▶

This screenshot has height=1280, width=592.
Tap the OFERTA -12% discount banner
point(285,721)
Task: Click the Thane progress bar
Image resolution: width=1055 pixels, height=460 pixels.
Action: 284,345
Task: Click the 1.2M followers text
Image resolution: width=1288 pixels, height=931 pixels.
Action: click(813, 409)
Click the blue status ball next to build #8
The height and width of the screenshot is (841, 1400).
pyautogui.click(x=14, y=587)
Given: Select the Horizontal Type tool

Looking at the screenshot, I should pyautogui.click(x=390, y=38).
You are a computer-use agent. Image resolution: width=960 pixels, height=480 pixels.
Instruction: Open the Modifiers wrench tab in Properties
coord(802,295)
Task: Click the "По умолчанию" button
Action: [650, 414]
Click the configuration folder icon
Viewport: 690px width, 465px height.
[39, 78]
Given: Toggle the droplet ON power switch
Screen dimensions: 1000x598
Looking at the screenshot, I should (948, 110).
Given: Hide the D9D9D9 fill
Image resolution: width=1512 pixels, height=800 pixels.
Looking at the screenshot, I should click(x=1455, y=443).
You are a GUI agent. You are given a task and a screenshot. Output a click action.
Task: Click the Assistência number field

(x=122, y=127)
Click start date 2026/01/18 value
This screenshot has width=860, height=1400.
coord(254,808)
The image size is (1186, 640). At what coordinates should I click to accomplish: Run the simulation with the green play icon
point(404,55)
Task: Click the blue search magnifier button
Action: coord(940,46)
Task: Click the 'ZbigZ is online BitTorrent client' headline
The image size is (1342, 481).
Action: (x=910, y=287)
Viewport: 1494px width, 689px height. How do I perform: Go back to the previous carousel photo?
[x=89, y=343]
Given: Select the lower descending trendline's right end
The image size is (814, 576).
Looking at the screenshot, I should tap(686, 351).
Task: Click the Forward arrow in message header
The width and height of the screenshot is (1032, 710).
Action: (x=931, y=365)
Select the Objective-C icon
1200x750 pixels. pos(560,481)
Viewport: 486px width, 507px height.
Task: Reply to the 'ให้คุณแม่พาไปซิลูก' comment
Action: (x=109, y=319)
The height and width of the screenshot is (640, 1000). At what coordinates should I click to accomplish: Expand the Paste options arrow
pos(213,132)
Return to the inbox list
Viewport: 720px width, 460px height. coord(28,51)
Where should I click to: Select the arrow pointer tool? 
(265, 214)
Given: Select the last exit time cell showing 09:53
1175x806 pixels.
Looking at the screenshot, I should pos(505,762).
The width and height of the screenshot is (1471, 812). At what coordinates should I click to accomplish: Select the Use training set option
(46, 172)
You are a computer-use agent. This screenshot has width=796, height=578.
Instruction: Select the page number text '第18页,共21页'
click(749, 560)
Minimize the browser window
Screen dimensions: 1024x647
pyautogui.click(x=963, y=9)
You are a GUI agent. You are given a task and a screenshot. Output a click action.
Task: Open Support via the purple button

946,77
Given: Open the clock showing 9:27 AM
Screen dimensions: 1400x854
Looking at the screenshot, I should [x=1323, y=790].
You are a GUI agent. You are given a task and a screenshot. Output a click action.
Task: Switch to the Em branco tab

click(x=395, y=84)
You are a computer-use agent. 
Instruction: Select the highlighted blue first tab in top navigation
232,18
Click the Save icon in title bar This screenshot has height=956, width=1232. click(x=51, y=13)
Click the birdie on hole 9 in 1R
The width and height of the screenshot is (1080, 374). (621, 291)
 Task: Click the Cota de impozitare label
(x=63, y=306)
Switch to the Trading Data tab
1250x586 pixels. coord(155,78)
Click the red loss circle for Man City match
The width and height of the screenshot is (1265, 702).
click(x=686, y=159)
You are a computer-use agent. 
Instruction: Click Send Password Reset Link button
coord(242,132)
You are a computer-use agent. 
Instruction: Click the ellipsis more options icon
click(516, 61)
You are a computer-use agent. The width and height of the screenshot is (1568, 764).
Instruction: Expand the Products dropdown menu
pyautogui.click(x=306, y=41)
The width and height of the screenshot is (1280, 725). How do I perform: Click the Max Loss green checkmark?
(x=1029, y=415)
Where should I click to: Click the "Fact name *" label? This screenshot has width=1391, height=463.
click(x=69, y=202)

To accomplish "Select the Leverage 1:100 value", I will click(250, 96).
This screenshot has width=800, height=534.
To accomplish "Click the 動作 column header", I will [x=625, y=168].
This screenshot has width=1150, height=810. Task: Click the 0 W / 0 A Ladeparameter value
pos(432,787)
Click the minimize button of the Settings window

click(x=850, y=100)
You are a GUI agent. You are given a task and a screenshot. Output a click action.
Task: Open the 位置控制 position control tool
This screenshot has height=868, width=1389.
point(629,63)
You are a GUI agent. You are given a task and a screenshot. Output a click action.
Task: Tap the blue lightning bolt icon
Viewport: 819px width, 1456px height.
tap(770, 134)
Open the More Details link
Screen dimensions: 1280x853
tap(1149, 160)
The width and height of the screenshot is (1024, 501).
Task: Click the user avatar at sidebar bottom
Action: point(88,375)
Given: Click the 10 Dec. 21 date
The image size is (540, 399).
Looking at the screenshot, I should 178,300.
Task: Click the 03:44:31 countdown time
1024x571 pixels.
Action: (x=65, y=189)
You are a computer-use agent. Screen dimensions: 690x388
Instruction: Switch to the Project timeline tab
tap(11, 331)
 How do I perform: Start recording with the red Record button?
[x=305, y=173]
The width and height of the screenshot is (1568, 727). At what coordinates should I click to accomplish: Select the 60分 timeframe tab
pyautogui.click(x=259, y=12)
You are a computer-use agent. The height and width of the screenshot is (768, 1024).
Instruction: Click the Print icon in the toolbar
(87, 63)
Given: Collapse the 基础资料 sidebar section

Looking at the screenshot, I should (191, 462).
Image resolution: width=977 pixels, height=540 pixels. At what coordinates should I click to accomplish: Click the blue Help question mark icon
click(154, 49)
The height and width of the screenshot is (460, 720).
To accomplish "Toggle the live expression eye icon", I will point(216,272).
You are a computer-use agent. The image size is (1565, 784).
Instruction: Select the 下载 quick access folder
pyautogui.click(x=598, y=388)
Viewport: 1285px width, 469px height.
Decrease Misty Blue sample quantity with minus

◀

- PROBLEM TO SOLVE:
Exactly the lines running from the top of the records to the line that contains "Task: Click the 1.2M followers text", inclusive, must be set down, and nothing more.

- SOLUTION TO THIS TASK:
This screenshot has height=1280, width=592.
Tap the OFERTA -12% discount banner
point(285,721)
Task: Click the Thane progress bar
Image resolution: width=1055 pixels, height=460 pixels.
Action: 284,345
Task: Click the 1.2M followers text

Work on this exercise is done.